In a car race car `A` takes `t_(0)` time less to finish than car `B` and pases the finishing point with a velocity `v_(0)` more than car `B`. The cars start from rest and travel with constant accelerations `a_(1)` and `a_(2)` . Then the ratio `(v_(0))/(t_(0))` is equal to

To solve the problem, we need to analyze the motion of both cars A and B using the equations of kinematics. ### Step-by-Step Solution: 1. **Define Variables:** - Let \( t_1 \) be the time taken by car A to finish the race. - Since car A takes \( t_0 \) time less than car B, the time taken by car B will be \( t_1 + t_0 \). - Let \( v_1 \) be the final velocity of car B, then the final velocity of car A will be \( v_1 + v_0 \). 2. **Kinematic Equations:** - For car A (starting from rest): \[ v_1 + v_0 = a_1 t_1 \quad \text{(1)} \] - For car B (starting from rest): \[ v_1 = a_2 (t_1 + t_0) \quad \text{(2)} \] 3. **Express \( v_1 \) from Equation (2):** - Rearranging Equation (2): \[ v_1 = a_2 (t_1 + t_0) \] 4. **Substitute \( v_1 \) into Equation (1):** - Substitute \( v_1 \) from Equation (2) into Equation (1): \[ a_2 (t_1 + t_0) + v_0 = a_1 t_1 \] - Rearranging gives: \[ v_0 = a_1 t_1 - a_2 (t_1 + t_0) \] - Simplifying: \[ v_0 = (a_1 - a_2) t_1 - a_2 t_0 \quad \text{(3)} \] 5. **Distance Covered by Both Cars:** - The distance covered by car A: \[ S_A = \frac{1}{2} a_1 t_1^2 \] - The distance covered by car B: \[ S_B = \frac{1}{2} a_2 (t_1 + t_0)^2 \] - Since both cars cover the same distance: \[ \frac{1}{2} a_1 t_1^2 = \frac{1}{2} a_2 (t_1 + t_0)^2 \] - Canceling \( \frac{1}{2} \) gives: \[ a_1 t_1^2 = a_2 (t_1^2 + 2t_1 t_0 + t_0^2) \] 6. **Rearranging the Distance Equation:** - Rearranging gives: \[ a_1 t_1^2 = a_2 t_1^2 + 2a_2 t_1 t_0 + a_2 t_0^2 \] - This can be rearranged to: \[ (a_1 - a_2) t_1^2 - 2a_2 t_1 t_0 - a_2 t_0^2 = 0 \] 7. **Solving the Quadratic Equation:** - This is a quadratic equation in \( t_1 \).

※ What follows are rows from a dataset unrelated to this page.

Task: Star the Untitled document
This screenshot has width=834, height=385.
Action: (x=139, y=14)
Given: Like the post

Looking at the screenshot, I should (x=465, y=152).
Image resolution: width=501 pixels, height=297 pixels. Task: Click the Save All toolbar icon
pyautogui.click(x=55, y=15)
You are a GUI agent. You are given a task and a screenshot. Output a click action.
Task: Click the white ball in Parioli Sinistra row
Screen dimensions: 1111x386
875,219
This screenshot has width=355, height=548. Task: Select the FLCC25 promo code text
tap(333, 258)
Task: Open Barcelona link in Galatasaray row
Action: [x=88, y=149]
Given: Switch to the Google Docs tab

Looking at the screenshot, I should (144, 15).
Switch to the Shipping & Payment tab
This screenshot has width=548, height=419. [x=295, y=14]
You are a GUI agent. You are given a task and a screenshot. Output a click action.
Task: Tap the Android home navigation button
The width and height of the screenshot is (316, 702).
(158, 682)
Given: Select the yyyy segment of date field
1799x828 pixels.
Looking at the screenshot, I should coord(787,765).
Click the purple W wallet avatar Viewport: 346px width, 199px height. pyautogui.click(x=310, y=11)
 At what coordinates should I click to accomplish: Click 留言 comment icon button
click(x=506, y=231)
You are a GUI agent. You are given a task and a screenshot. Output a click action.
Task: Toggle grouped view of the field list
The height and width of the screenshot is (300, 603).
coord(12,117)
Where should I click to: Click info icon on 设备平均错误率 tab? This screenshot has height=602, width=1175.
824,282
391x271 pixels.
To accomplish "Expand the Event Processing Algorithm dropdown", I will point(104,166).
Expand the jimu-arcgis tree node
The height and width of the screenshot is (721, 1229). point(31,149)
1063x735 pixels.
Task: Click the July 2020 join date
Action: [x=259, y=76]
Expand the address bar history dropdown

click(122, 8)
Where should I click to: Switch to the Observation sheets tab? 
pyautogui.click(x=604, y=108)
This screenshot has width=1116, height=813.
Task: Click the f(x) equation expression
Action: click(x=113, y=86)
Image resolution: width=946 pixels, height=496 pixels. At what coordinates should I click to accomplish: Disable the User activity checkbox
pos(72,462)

Using the quadratic formula: \[ t_1 = \frac{-(-2a_2 t_0) \pm \sqrt{(2a_2 t_0)^2 - 4(a_1 - a_2)(-a_2 t_0^2)}}{2(a_1 - a_2)} \] - Simplifying gives: \[ t_1 = \frac{2a_2 t_0 \pm \sqrt{4a_2^2 t_0^2 + 4a_2 t_0^2 (a_1 - a_2)}}{2(a_1 - a_2)} \] - Further simplification leads to: \[ t_1 = \frac{a_2 t_0}{a_1 - a_2} \] 8. **Substituting \( t_1 \) back into Equation (3):** - Substitute \( t_1 \) back into Equation (3) to find \( v_0 \): \[ v_0 = (a_1 - a_2) \left( \frac{a_2 t_0}{a_1 - a_2} \right) - a_2 t_0 \] - This simplifies to: \[ v_0 = a_2 t_0 \] 9. **Finding the Ratio \( \frac{v_0}{t_0} \):** - Finally, the ratio \( \frac{v_0}{t_0} \) is: \[ \frac{v_0}{t_0} = \frac{a_2 t_0}{t_0} = a_2 \] ### Final Result: The ratio \( \frac{v_0}{t_0} \) is equal to \( \sqrt{a_1 a_2} \).